Tan anonadada quedó la condesa que no se percató de cuando la estancia quedó vacía, y apenas escuchó leves murmullos de impugnación de parientes inconformes. Sólo muy tarde, cuando se encontraba casi sola, se levantó de su asiento y se dirigió al hombre que los había convocado.
"Puedo entender los otros, pero ¿paz? ¿Le dio Alfred alguna explicación?"
"Ninguna, madame, pero me atrevería a decir que fue por usted".
"¿Por mí? No lo había visto en viente años, trabajé con él muy poco tiempo".
"Y aún así deseó que estuviera aquí, pese a no ser familia ni beneficiaria directa en el testamento. No me atrevería a hablar por el señor Nobel, pero que conservara todas sus cartas es señal de que la apreciaba más de lo que se imagina..."
"Como periodista tal vez, como escritora, puede que incluso como mujer, alguna vez, pero el premio..."
"Como todas esas cosas, madame, pero siguió su carrera como activista con mucho interés. Sólo una vez me recomendó un libro, en quince años de trabajar para él. Fue una novela, hace unos siete años, y la releyó poco antes del final, ¿le gustaría saber cual fue?"
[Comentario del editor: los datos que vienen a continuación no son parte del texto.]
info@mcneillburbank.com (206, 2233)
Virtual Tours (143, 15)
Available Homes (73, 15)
Y con un apretón de manos, el notario se despidió dejándole en las manos un gastado volumen que guardaba en un maletín, y las palabras "¡Abajo las armas!" en la portada. El hombre se despidió con una convicción innegable:
"Su libro fue de los últimos que Alfred Nobel leyó en su vida. No se preste a engaños, este premio, lo decidió por usted".
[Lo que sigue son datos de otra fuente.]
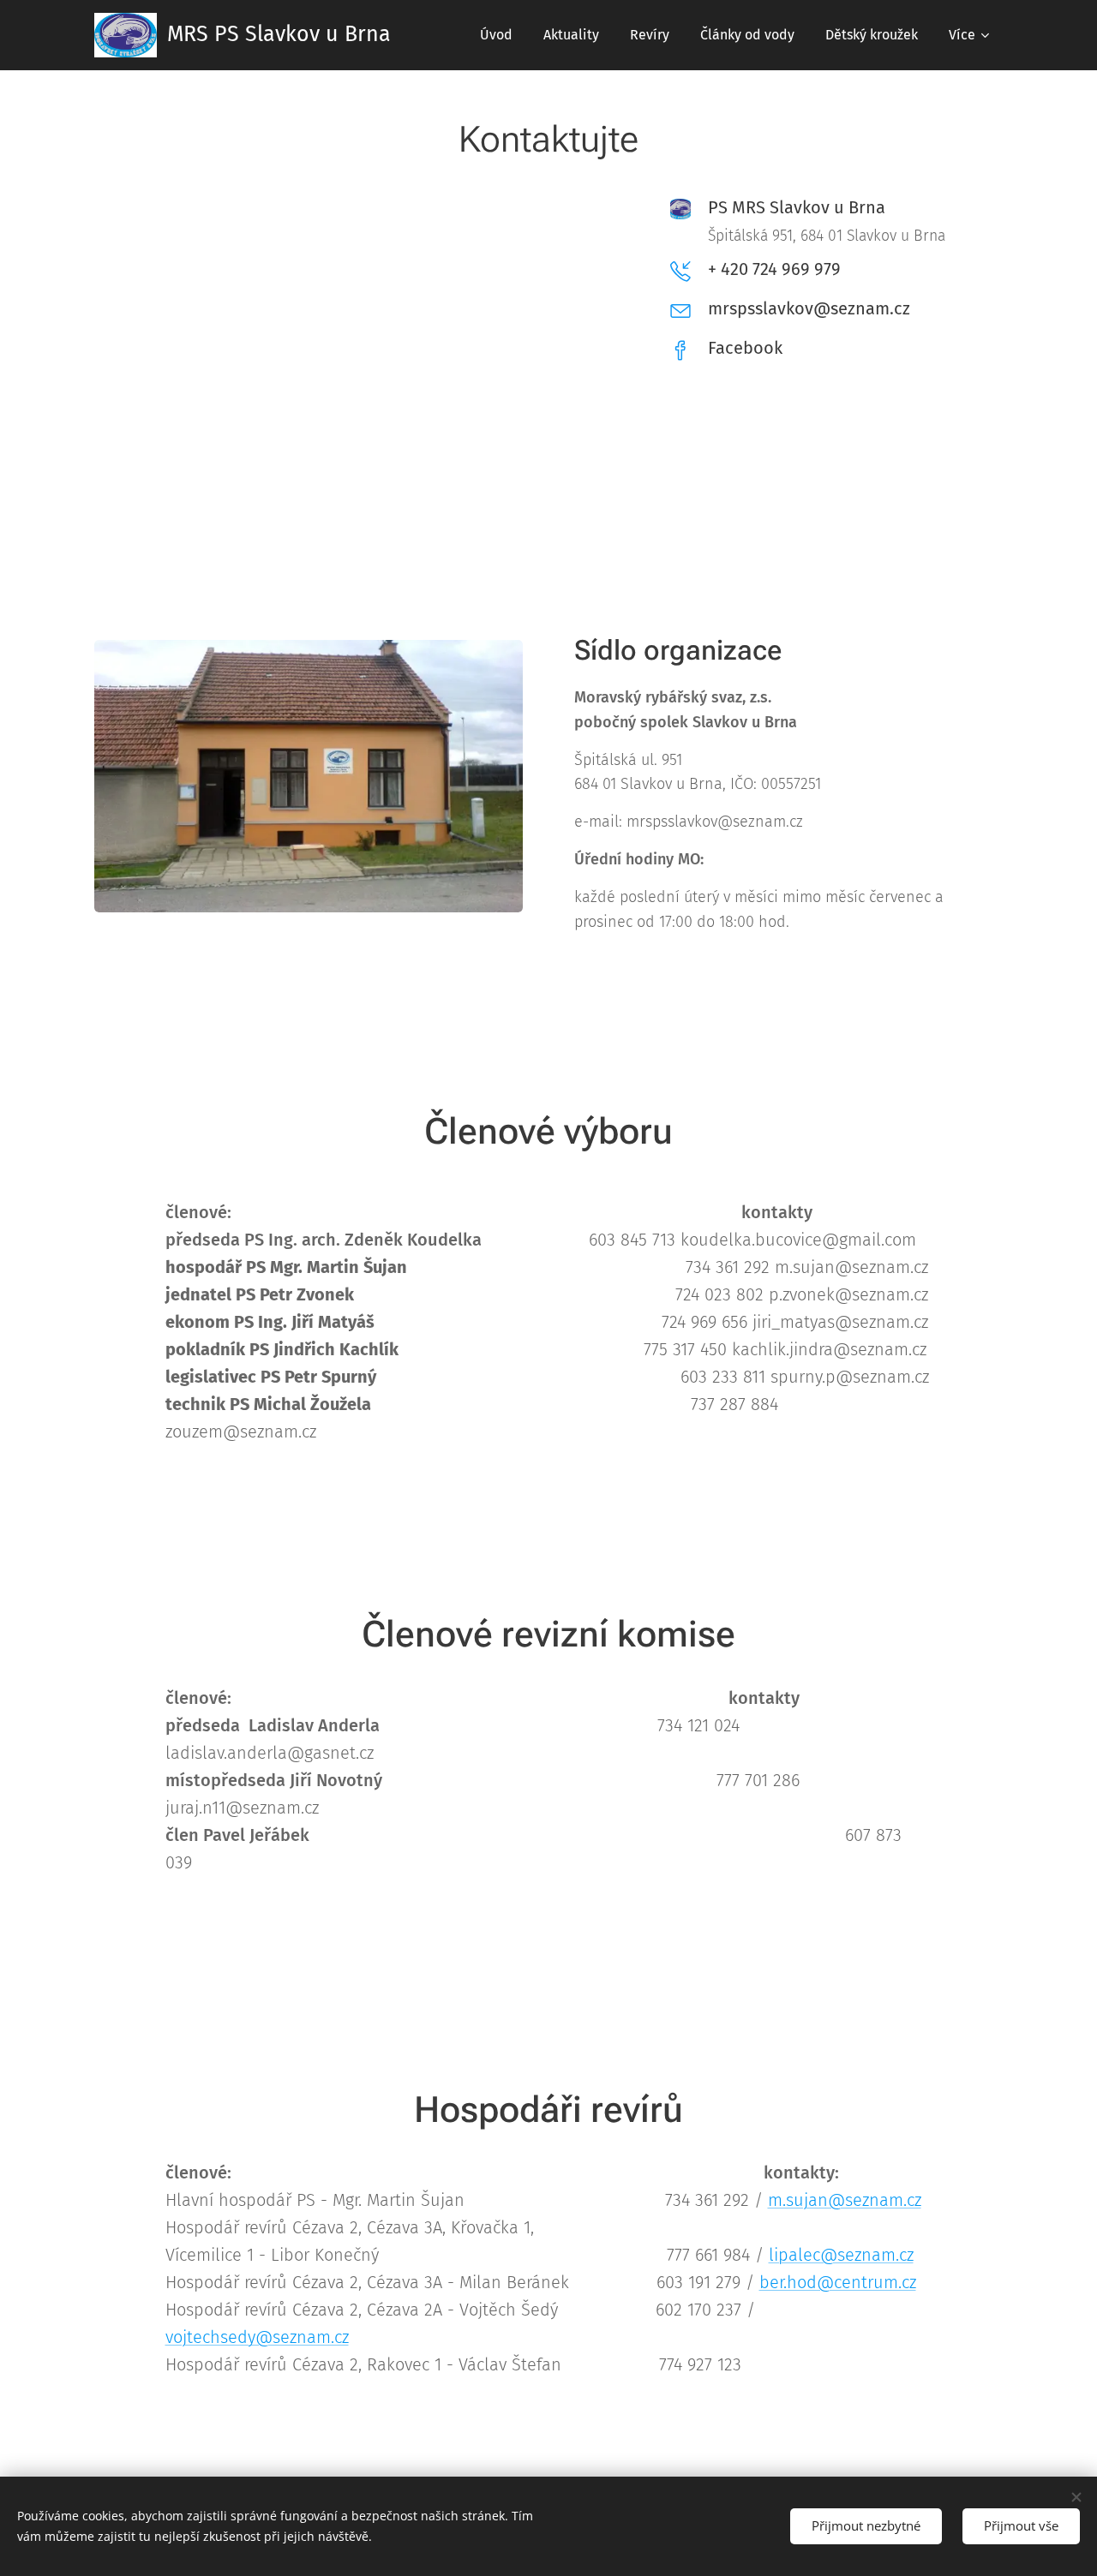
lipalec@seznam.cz (841, 2254)
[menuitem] (496, 35)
¡Bienvenidos pasajeros! Que el inventor de la dinamita establezca un premio a los defensores de la paz es una de las más famosas contradicciones de la historia. Nobel nunca explicó la razón de su testamento, y muchos misterios permanecen ¿por qué las categorías que eligió? ¿Por qué uno se entrega en Noruega, y los otros cuatro en Suecia? ¿Fue acto impulsivo, un remordimiento de conciencia, o una búsqueda activa de un mejor legado? Nunca lo sabremos, pero se puede especular, y la influencia que tuvo en él la condesa Bertha von Suttner, quien ganaría ese mismo Nobel en 1905, y quien murió sólo seis días antes del inicio de la Primera Guerra Mundial, dinamitando el trabajo de su vida, es un buen punto de partida para especular.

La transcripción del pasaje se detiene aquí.